* **Your task**:
Pull out each line of the data that includes the word "size".

* **Extracted entries**:
════════════════

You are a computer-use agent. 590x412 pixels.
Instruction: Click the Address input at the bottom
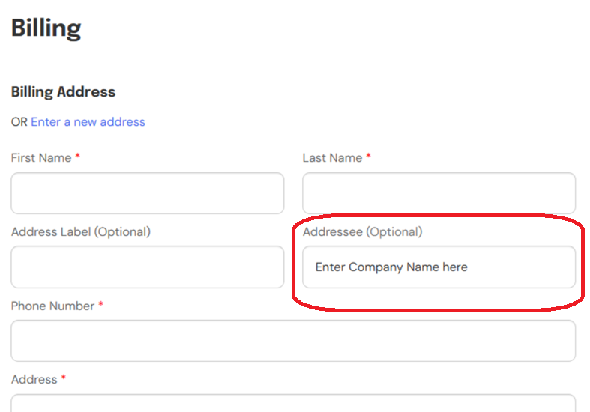coord(293,403)
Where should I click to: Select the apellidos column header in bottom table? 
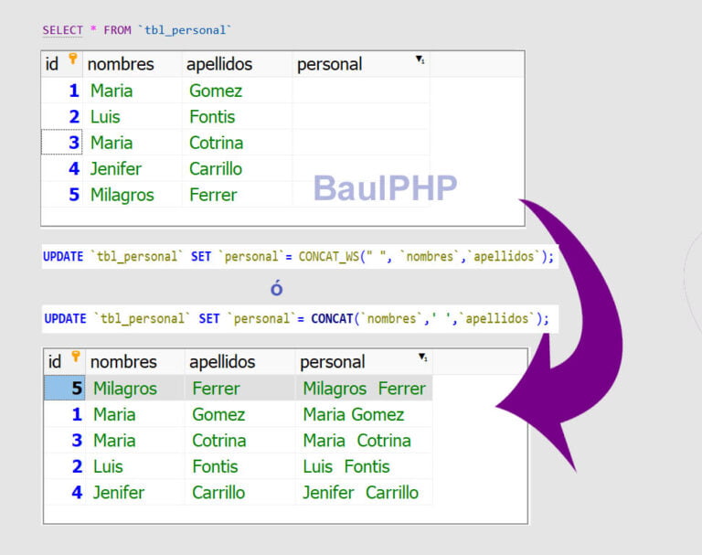tap(222, 362)
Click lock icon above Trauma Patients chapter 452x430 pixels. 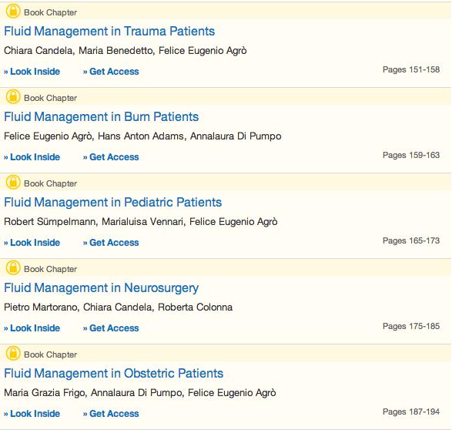point(13,12)
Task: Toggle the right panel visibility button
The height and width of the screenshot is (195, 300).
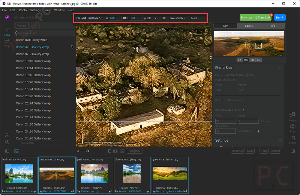Action: (x=293, y=151)
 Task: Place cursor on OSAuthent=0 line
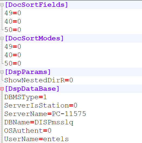point(28,131)
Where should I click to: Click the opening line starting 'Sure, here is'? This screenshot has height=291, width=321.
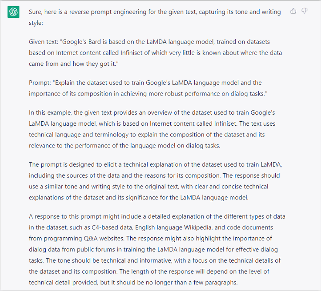(155, 12)
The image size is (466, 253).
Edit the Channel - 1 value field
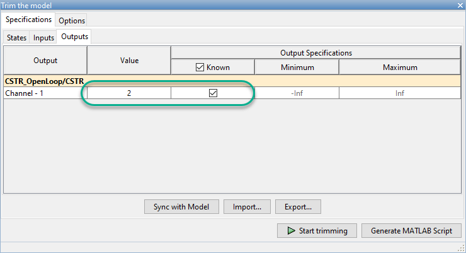(x=129, y=93)
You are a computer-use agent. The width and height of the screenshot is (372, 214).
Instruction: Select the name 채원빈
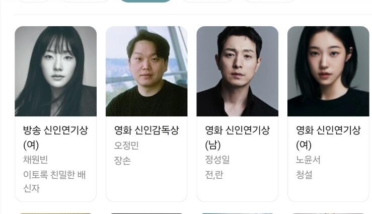[35, 160]
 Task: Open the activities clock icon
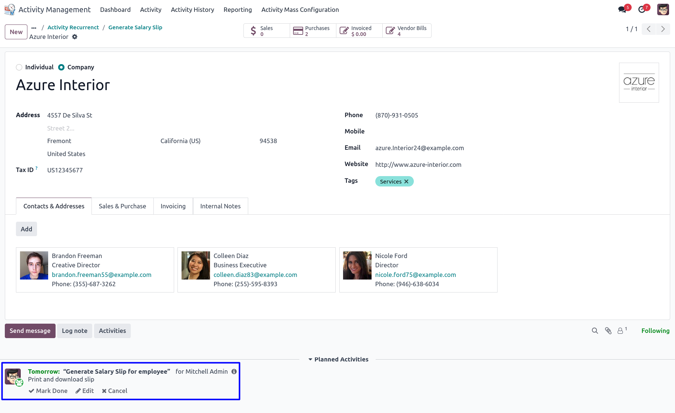(642, 10)
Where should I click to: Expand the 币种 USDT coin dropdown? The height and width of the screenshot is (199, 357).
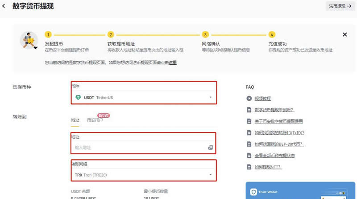[210, 97]
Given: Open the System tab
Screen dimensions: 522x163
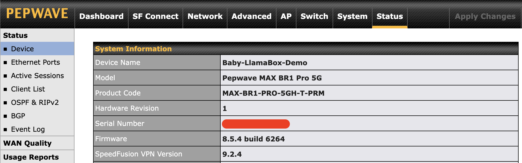Looking at the screenshot, I should point(352,16).
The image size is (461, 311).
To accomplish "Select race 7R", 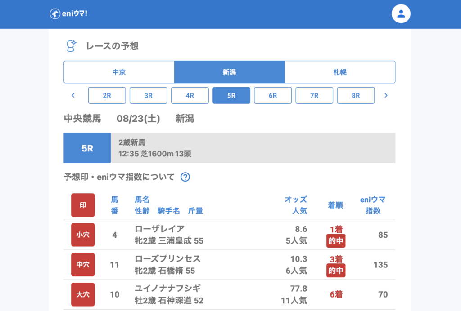I will coord(314,95).
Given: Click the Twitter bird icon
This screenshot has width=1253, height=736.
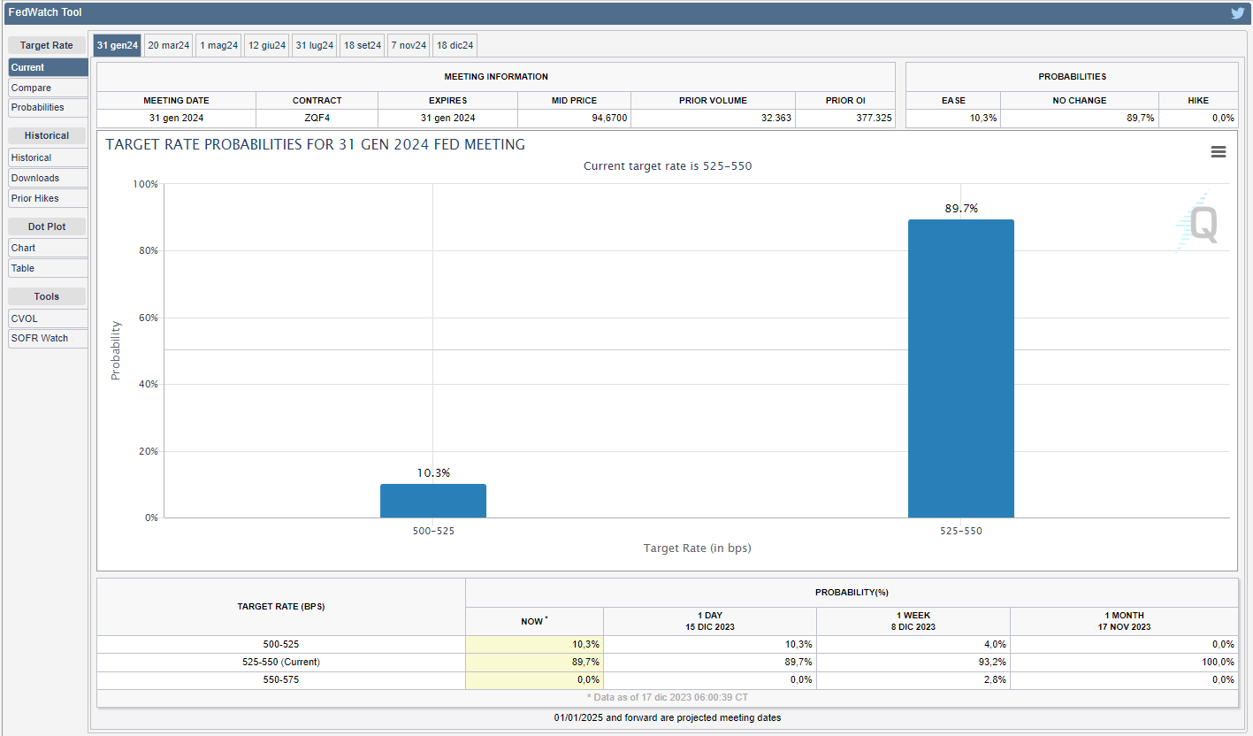Looking at the screenshot, I should (x=1237, y=13).
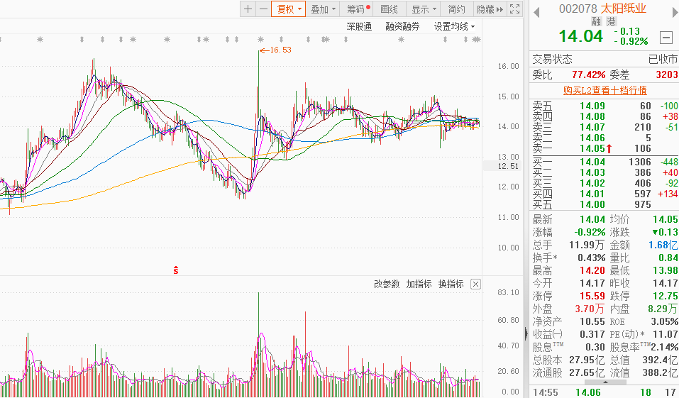
Task: Zoom out chart with minus icon
Action: pyautogui.click(x=263, y=9)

════════════════

* **Solution for this task**:
The image size is (466, 253).
The image size is (461, 311).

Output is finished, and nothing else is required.